自分だって、とヴァンは思う。嘘であればどれだけよかったか。だが、あれは現実だったのだ。鮮血、苦悶の表情、すべて本物だった。

 ヴァンは静かに首を横に振った。「残念だが、これは現実だ。俺はこの目で見たんだ。チーノが殺されるところを」

「だから証拠を」

「証拠ならある。これを見て欲しい」

 ヴァンはチーノの所持品を二人に示した。使い物にならない鉱石は、鉱山内で金として扱われている。その鉱石の端がべったりと血で汚れていた。血糊がついた鉱石を見て、フロイの顔は引きつっていた。

「これって……チーノさんの。バルザイ様が渡したやつだよね」

「ああ」ヴァンは頷いた。「鉱石の力で射貫かれたときに落ちたんだ。衝撃で吹き飛んだのを、俺が拾った」

「信じられないね」レザルが口を挟む。「アンタが自分の血をつけたんじゃないのか」

「じゃあ聞くが、レザルは囚人が直接出ていくところを見たことがあるのか」

「それは……」レザルは口ごもる。

「フロイはどうだ」

「僕は……うん……見たことないよ。解放される人が選ばれるところしかなかった。バルザイ様を信じてたから。ううん、僕だけじゃない。みんな、信じてたから。疑ってる人なんか誰もいなかった」

 それがトドメになった。それきり二人は黙ってしまい、重苦しい沈黙が漂う。どこかで暢気ないびきが聞こえた。この真実を知らずに済む移民の一人だろう。静かだった。房を照らすわずかな灯りが、二人の表情に影を作る。

「じゃあ、本当なんだね……。ヴァンがいってることは全部、本当のこと」

 フロイはペットのチャムチャムを撫でながら、そういった。諦めの混じった響きだった。けれど、どういうわけか、唇を噛むフロイの表情に、ヴァンは一種の力強さを感じた。すぐに受け入れるのは難しいだろう。だが、どうにかして理解しようと苦しんでいる姿がそこにはあった。

 フロイは見かけによらずに強いのかもしれない。ヴァンはそう思った。レザルはどうか、とヴァンは目を向ける。すると、レザルの厳しい視線とぶつかった。

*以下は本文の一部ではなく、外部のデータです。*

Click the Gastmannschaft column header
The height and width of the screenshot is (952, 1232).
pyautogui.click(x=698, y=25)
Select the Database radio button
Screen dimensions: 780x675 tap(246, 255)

「……それを俺たちにいってどうなるんだ」レザルがとげとげしくいった。

「どうなるって」ヴァンが訊ねた。

「俺たちは鉱山から出ることを目的としてたんだ。だが、アンタは唯一の希望を夢見させることさえ許さなかった。俺は……まあいい。だが、フロイはな、本気で信じていたんだ。バルザイがいったことを……」

 フロイが俯いた。そのフロイを一瞥して、レザルは苦々しい表情で続ける。

「アンタを責めるのは筋違いだとは思う。だが、フロイはこの先、何を拠り所にして生きていけばいいんだ?」

「……分からない」

「なら、アンタは。アンタはこの先、どうするつもりなんだ」

「……」

「おい!」レザルは声を荒らげる。「チーノの手下とやり合ったんだ。反乱を計画してる、くらいいったらどうなんだ」

 レザルはヴァンの胸ぐらを掴んだ。すぐにヴァンはレザルの手を掴んだが、そこで気づいた。

 レザルの目が揺れている。その目に映っているのは恐怖だ。それで、ヴァンは察した。レザルはフロイを代弁して怒っているようだが、本当は自分が一番怖いんじゃないか。

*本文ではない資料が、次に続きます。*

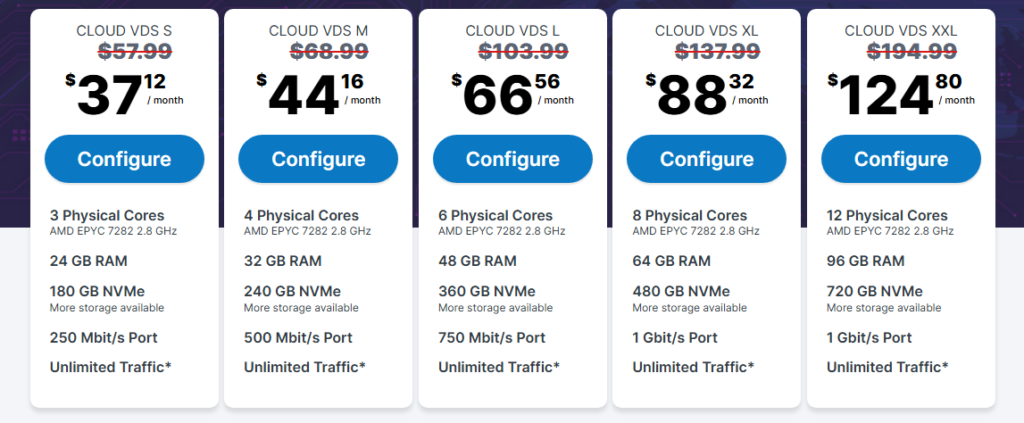Screen dimensions: 1024x423
Task: Click Unlimited Traffic* in the VDS XXL card
Action: click(886, 367)
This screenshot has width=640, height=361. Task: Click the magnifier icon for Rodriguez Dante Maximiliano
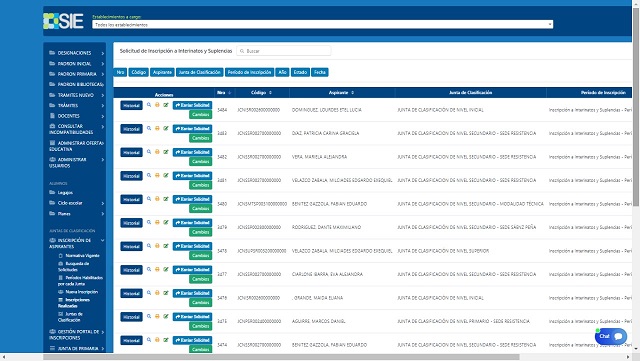[x=149, y=223]
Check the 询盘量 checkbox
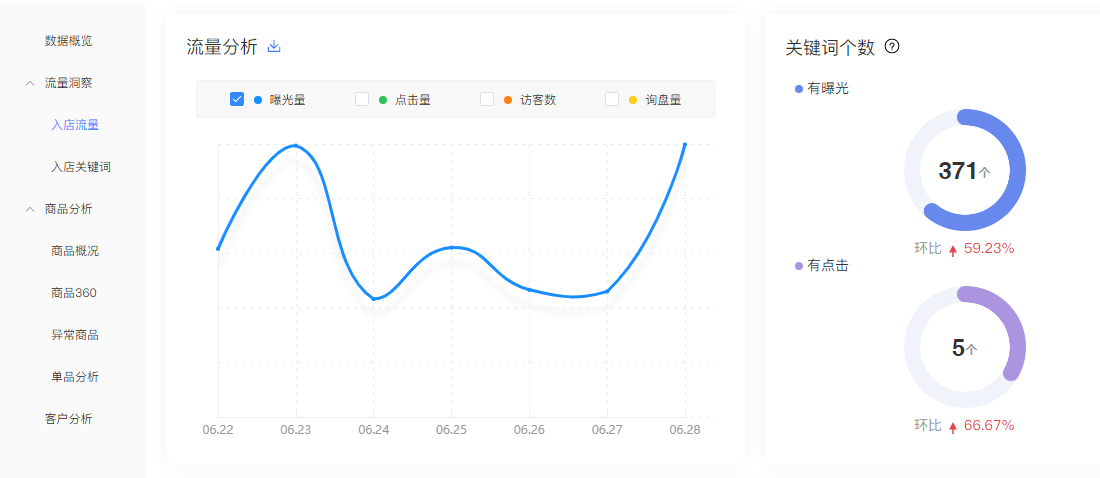Image resolution: width=1100 pixels, height=478 pixels. click(612, 99)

「やめてよ!」フロイがいったが、レザルはその手を離そうとしない。

「……反乱は考えていない」ヴァンは静かにいった。

「そうか。なら、アンタはただ起きたことを伝えただけか? それならガキでもできる」

「違う」

「じゃあ――」

「脱獄をしようと思っている」

「脱……」

 レザルはゆっくりと息を吸ったが、言葉は続かなかった。ヴァンを掴んでいた手が離されて、だらりと垂れ下がる。

「脱獄って……本気なの」フロイがレザルをチラリと見て、話を引き継いだ。

「ああ。だからこうして二人に話してる。俺は絶対にここから出なくちゃいけないんだ」

「どうしてそこまで」

「妹がいるんだ」

 ヴァンの言葉に、レザルの目が見開いた。

「……妹? アンタにか」

「ああ」

ヴァンは頷いた。

 考えを明かしたのは思うところがあったからだ。脱獄が一人で出来ないことは、バルザイの能力を見てしまえば誰だって分かる。そこで、協力者として同房のフロイとレザルを試すことにしたのだった。

「それは初耳だ。だが、妹の姿が見えないのはどういうわけだ? いくら鉱山の町が広いといっても、人の口に戸は立てられない。最近入った新入りにもそんな奴はいなかった」

「ここじゃない。妹はルデカルにいるんだ。ルデカルで隠れて暮らしている。サリュは――妹は一人で俺を待ってるんだ。たった一人で……」

 ヴァンは自分が鉱山に来た経緯を話した。サリュがパンを盗んでしまったこと。自分が身代わりとなって警備兵に捕まったこと。あと少しで解放されるところで、タトゥーを見られてしまったこと。そのせいで、鉱山送りになったこと。そして、鉱山にいることでサリュの安否が分からないこと……。

「……逃げられなかったのか」

「逃げたさ。俺たちは必死だった。でも、妹は体が弱くて無茶な真似をさせられなかった。だから、妹に隠れているようにいった。俺が帰ってこなかったら、親しい人を頼るようにいって。俺一人が捕まって済むならそれでよかった」

「災難だったな」レザルがポツリといった。

「いいんだ。妹を助けるためだったから」

 ヴァンは小さな声でいった。いくら二人の協力を取り付けるためだとはいえ、サリュのことを話すのは辛かった。サリュがどうしているか、考えてしまうとそれだけで心が苦しくなる。あのとき、こうしておけばよかった。あるいは、こうしなければよかった。と、次から次へと過去への反省が立ち上ってくる。

 ふいに、レザルが立ち上がった。